Your assignment >> Reproduce the StoryCorps article between "With StoryCorps, however, everyone" and "Library of Congress.", inclusive, swapping "recording stations" for "recording booths".

Passage for review >>
##############################
StoryCorps makes life an open book

Everyone has a story. Every tear, laugh and tear-your-hair-out moment in life contributes another sentence, paragraph or chapter.

Unless you’re an autobiographer or reality TV star, chances are even your closest friends and relatives know only fragments of it.

With StoryCorps, however, everyone has a chance to share their stories.

Essentially, the organization is a fleet of recording stations in which anyone can interview whomever they like. After the interview is professionally recorded and edited, one copy goes to the interviewer and another is archived in the Library of Congress.

“StoryCorps is unique because we invite people to come into our space with someone they already know. The interviewers are not journalists or documentarians — they can ask questions that no one can think to ask,” said Marisa Karplus, senior coordinator of marketing and communications for StoryCorps.

The organization also operates several initiatives to gather stories from people in specific niches, including the Griot Initiative for blacks, the Memory Loss Initiative for those with Alzheimers and other memory impairments, the Sept. 11 Initiative for people affected by the 9/11 attacks and the Alaska Initiative for native Alaskans.

Future programs will focus on the stories of other groups, such as the Latino community.

“It’s something we see as a place to reach out to new populations so that our archive is as diverse and widespread as it can possibly be,” Karplus said.

NPR’s Morning Edition features one interview every Friday morning.

In addition to recording interviews, StoryCorps named last Friday the National Day of Listening to inspire families to share their stories. Additionally, Dave Isay, the founder of StoryCorps, chose 50 of the first 10,000 stories and included them in a book, Listening Is an Act of Love: A Celebration of American Life from the StoryCorp Project.

“Our mission is to honor and celebrate one another’s lives through listening. We believe strongly that the act of asking these questions and being interested is a way of showing someone they are honored and loved, and everyone wants to believe that they are honored and will not be forgotten,” Karplus said.

More than 16,000 StoryCorps interviews are available for listening in the American Folklife Center’s Folklife Reading Room at the Library of Congress in Washington, D.C.

For those unable to make the trip, some interviews are available online at npr.org and on the StoryCorps Web site, storycorps.net.

To record an interview, StoryCorps suggests a donation of $25. Most of StoryCorps’s funding comes from the Corporation for Public Broadcasting, according to its Web site.

Interviewers are expected prepare themselves for the interview. A facilitator is available for groups that want to ensure it goes smoothly, and the Web site includes a question generator for ideas, though the specificity of its suggested questions is limited.

StoryCorps and NPR are broadcast partners, and work with public radio stations on the mobile interview tours, Karplus said.

Partnering with local public radio station WMNF, StoryCorps  will be in Tampa from Dec. 12 to Dec. 22 and Jan. 5 to  Jan. 17. Interview reservations for the dates are being accepted and a second round of reservation is being held on Dec. 12 at storycorps.net.
##############################
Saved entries
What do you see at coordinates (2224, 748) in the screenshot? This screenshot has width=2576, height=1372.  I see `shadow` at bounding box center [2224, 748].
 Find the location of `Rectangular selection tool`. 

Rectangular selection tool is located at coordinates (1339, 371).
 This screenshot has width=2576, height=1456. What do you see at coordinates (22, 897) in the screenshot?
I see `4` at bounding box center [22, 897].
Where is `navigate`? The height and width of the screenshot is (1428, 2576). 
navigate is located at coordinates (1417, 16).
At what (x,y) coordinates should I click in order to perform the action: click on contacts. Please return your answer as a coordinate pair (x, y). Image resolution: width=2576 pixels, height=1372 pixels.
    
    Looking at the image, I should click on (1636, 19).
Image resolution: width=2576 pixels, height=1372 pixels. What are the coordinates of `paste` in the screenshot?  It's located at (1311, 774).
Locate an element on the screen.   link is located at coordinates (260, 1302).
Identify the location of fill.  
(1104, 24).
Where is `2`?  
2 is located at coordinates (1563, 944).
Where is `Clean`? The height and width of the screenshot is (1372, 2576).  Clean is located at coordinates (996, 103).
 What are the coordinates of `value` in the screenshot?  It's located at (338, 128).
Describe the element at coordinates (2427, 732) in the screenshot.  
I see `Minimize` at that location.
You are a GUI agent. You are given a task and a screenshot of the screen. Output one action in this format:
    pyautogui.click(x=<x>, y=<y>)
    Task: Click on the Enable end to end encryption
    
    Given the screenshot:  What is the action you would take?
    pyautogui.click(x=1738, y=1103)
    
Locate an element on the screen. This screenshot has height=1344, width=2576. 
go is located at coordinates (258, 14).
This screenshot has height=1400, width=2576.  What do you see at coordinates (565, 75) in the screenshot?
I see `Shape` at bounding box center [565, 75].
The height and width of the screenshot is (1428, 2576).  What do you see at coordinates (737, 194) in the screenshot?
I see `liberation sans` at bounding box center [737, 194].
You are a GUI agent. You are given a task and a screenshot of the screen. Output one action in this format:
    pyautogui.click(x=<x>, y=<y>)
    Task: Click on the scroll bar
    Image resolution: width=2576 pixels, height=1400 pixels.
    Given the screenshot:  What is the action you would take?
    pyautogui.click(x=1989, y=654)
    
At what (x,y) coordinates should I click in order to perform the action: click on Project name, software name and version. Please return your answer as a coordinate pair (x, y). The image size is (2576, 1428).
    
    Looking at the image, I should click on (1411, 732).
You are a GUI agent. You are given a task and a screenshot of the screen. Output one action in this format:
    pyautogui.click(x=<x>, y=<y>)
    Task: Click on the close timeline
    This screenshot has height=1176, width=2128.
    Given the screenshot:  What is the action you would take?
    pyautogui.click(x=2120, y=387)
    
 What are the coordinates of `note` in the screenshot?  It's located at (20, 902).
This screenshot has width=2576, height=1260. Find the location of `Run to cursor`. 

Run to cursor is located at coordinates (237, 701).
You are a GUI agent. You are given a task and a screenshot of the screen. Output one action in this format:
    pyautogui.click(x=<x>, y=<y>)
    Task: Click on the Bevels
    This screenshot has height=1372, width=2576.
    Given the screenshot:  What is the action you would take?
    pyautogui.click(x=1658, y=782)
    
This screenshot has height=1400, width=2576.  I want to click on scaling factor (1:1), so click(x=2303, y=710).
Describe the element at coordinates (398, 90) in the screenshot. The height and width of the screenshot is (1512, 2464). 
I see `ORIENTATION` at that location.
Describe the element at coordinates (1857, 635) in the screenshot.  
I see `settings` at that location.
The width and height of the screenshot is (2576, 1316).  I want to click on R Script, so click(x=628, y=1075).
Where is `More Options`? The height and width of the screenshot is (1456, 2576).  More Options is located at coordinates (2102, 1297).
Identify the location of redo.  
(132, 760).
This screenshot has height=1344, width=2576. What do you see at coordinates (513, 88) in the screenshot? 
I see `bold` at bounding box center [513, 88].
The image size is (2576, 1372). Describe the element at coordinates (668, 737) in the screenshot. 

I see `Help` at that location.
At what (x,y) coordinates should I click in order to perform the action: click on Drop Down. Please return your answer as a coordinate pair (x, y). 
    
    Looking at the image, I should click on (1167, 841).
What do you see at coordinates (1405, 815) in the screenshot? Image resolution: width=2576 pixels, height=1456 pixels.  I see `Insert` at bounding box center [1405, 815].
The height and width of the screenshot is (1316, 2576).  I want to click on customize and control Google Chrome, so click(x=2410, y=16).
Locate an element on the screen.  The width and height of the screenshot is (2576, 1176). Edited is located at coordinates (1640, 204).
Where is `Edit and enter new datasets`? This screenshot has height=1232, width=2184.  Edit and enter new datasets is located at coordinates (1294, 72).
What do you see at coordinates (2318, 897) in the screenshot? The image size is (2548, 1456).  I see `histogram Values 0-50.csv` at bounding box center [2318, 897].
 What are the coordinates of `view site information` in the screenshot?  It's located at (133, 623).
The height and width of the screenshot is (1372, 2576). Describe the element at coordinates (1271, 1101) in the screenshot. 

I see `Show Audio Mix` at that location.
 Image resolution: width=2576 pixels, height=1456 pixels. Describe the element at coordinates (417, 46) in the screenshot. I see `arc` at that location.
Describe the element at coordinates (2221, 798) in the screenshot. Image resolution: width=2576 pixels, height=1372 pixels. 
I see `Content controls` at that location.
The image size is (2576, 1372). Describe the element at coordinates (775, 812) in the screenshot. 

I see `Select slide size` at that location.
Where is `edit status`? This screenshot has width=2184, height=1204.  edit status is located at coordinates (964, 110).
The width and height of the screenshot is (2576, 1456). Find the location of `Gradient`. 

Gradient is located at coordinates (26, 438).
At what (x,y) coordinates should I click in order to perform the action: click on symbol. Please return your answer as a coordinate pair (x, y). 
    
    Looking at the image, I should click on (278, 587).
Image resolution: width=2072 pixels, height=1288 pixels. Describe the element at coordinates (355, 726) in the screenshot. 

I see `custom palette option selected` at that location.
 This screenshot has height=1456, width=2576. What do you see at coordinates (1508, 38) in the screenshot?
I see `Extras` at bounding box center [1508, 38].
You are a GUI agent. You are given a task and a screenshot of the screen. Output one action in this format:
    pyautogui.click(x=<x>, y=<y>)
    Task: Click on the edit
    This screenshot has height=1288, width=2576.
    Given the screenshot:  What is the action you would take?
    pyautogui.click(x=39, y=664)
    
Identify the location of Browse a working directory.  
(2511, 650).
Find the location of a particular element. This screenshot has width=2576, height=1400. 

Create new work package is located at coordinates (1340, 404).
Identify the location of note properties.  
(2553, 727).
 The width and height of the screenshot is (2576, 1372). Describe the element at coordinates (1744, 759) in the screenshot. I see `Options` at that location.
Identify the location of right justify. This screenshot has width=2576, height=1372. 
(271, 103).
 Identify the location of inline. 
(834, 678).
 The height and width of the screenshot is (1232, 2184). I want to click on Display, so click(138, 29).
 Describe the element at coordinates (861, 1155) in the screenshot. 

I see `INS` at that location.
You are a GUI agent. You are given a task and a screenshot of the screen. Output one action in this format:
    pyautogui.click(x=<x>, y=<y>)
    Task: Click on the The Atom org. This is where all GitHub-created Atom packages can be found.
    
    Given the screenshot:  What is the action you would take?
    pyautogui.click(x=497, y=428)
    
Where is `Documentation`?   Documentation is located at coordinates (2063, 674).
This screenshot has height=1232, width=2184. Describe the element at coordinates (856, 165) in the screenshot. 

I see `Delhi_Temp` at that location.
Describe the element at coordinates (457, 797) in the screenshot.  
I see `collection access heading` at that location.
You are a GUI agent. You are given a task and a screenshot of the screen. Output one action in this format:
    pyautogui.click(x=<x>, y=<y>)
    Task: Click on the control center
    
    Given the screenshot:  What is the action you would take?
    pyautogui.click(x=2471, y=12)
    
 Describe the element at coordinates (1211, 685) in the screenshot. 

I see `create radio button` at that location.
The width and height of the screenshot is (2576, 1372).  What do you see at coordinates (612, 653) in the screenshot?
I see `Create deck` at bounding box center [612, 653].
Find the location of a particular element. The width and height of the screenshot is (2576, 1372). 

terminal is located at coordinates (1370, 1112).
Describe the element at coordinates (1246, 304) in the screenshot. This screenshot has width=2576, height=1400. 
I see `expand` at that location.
##############################
Output of the exercise >>
With StoryCorps, however, everyone has a chance to share their stories.

Essentially, the organization is a fleet of recording booths in which anyone can interview whomever they like. After the interview is professionally recorded and edited, one copy goes to the interviewer and another is archived in the Library of Congress.